Nicht im UFC-Käfig, sondern bei IBA Bare Knuckle in Russland setzt Jon Jones sein nächstes öffentliches Ausrufezeichen. Der frühere UFC-Champion im Halbschwer- und Schwergewicht wird am 28. März in St. Petersburg als Botschafter der Organisation auftreten, gemeinsam mit Alfredo Auditore. Für europäische Fans ist das auch deshalb relevant, weil Jones damit in einem Markt Präsenz zeigt, der für Kampfsport abseits der UFC strategisch immer wichtiger wird.
Jones verkündete den Schritt selbst in den sozialen Medien und bezeichnete seine neue Rolle bei IBA Bare Knuckle mit demonstrativem Pathos. Sportlich ist die Nachricht vor allem deshalb brisant, weil seine Zukunft im UFC-Schwergewicht weiterhin offen ist. Seit seinem Sieg gegen Ciryl Gane im März 2023 hat Jones keinen aktiven Wettkampf mehr bestritten; damals brauchte er nur gut zwei Minuten, um den Titel per Guillotine Choke zu sichern. Diese Effizienz unterstreicht, wie groß die Lücke zwischen seinem sportlichen Niveau und seiner aktuellen Ungewissheit ist.
Eine offizielle Übertragung für Deutschland, Österreich und die Schweiz war zunächst nicht bestätigt.

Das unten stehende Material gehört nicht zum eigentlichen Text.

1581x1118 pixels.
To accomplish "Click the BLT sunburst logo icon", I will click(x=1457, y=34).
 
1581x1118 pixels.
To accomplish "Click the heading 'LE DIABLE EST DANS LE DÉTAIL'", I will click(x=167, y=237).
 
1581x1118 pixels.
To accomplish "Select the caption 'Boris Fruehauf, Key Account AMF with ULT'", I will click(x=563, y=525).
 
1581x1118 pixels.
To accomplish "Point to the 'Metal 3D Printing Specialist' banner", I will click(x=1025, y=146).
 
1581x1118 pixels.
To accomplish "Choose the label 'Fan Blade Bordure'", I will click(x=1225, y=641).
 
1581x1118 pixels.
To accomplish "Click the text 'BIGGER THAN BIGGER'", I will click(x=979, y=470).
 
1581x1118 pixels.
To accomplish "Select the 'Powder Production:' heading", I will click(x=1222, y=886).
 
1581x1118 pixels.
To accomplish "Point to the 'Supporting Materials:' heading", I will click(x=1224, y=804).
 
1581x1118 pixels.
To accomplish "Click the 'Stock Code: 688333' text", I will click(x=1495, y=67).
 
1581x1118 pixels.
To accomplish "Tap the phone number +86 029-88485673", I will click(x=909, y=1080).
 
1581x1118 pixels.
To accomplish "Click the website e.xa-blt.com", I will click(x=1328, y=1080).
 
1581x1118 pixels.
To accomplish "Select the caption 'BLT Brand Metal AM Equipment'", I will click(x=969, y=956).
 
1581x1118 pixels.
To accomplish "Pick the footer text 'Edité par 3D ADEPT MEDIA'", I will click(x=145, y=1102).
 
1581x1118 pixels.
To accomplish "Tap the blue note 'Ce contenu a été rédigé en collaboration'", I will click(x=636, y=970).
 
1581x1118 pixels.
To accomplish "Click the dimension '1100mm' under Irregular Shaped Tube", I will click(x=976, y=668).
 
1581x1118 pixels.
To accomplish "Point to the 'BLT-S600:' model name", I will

Der Hauptprogrammpunkt in St. Petersburg dürfte wegen der Zeitverschiebung voraussichtlich am späten Abend Ortszeit und damit am frühen bis mittleren Abend in Mitteleuropa beginnen. Für Fans in der DACH-Region bleibt damit vor allem die Frage, ob ein Stream kurzfristig über die Kanäle der Promotion angeboten wird.
Über den sportlichen Wert des Auftritts hinaus geht es um Wirkung und Richtung. Jones bindet seinen Namen an eine Organisation unter dem Dach der International Boxing Association und entfernt sich damit weiter vom klassischen UFC-Narrativ. Als Nächstes wird entscheidend sein, ob es bei einem PR-Termin bleibt – oder ob daraus ein längerfristiges Engagement außerhalb der UFC entsteht.